The USW president flagged the Commerce Department’s Determination Order that among the countries investigated, an extraordinarily high subsidy duty rate of 227% was being placed on all cold-rolled products exported by Chinese companies.
According to the order, U.S. Customs and Border Protection (CBP) will be instructed to require cash deposits based on the duty rates for steel imports from China and three other countries: Brazil (7.42%), India (4.45%) and Russia (6.33% – with the exception of the Severstal Companies). A negative determination was found for steel from South Korea.
USW Vice President Tom Conway, who’s currently leading negotiations with several domestic steel companies under extension agreements, said: “Tens of thousands of American Steelworkers should know their jobs and the industry will get ‘some protection’ from this Preliminary Duty Order from our government to ‘level the playing field’ for steel sold in our market. We ‘especially appreciate’ the Commerce Department’s naming several ‘mandatory’ foreign respondent companies in China as ‘big violators’ of our trade laws.”

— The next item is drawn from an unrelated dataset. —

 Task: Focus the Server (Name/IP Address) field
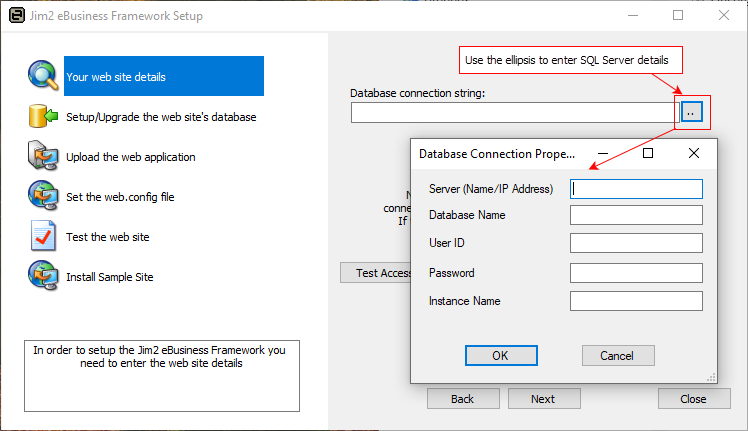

Among those Conway referred to were Angang Group Hong Kong Co., Limited, Benxi Iron and Steel (Group) Special Steel Co., Limited and Qian’an Golden Point Trading Co., Limited.
Conway said the duty rates on the Chinese companies followed a U.S. determination that the government of the People’s Republic of China did not fully cooperate in the investigation by failing to respond to requests for information on their export tonnage.
Conway explained the USDOC found critical circumstance for the named Chinese company violators, requiring U.S. Customs to impose provisional measures retroactively on steel flat products for up to 90 days prior to the effective date of the federal order.
The petitions in the U.S. Trade Case were filed in July by AK Steel Corporation, ArcelorMittal USA, Nucor Corporation, Steel Dynamics Incorporated and the United States Steel Corporation.
Final Determination Orders are due next May by the USDOC and the U.S. International Trade Commission. The investigations are for certain cold-rolled, flat steel products, whether or not annealed, painted, varnished, or coated and include coils of 12.7 mm or greater.
The total value of cold-rolled steel imports from the five investigated countries in 2014 was $896.8 million.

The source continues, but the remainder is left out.